Por que a busca por vida extraterrestre pode estar errada, segundo astrônomo

Por décadas, cientistas do Instituto Seti buscaram sinais de vida inteligente no espaço usando frequências de rádio ultraestreitas, mas um estudo recente sugere que a estratégia pode estar errada. Segundo a pesquisa, os sinais enviados por possíveis civilizações podem sofrer distorções causadas pelo “clima espacial” das estrelas, como o vento solar. Esse efeito faz com que um sinal focado em uma frequência específica se espalhe, tornando-se mais amplo e, consequentemente, mais difícil de detectar por radiotelescópios.

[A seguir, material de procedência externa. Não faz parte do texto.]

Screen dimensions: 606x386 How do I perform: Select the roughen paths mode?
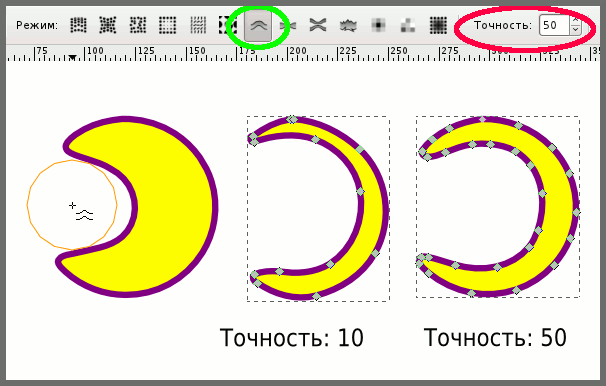348,26
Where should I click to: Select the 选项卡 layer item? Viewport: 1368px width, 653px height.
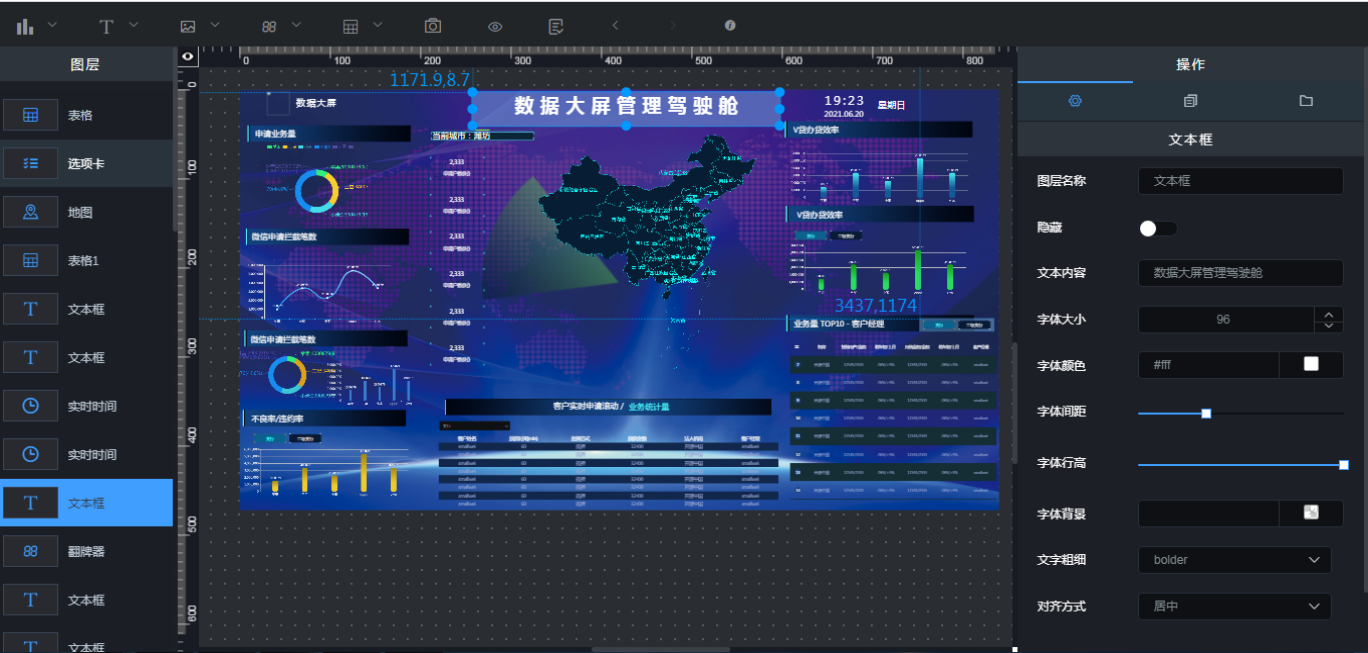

Os cientistas analisaram sinais de rádio enviados por sondas espaciais, como a Pioneer 6 e Helios, e descobriram que os sinais se alargam ao passar por ambientes turbulentos ao redor das estrelas, especialmente durante tempestades solares. Essa distorção é mais intensa em estrelas ativas, como as anãs vermelhas, que representam 75% das estrelas da Via Láctea. O estudo conclui que cerca de 30% dos sistemas estelares podem distorcer sinais a tal ponto que se tornariam indetectáveis por métodos atuais de busca.
Com base nos resultados, os pesquisadores sugerem que as estratégias de busca por sinais alienígenas sejam ajustadas para considerar a possibilidade de distorções. Isso inclui priorizar frequências mais altas, onde o efeito de alargamento é menor, para aumentar as chances de detectar sinais potencialmente artificiais.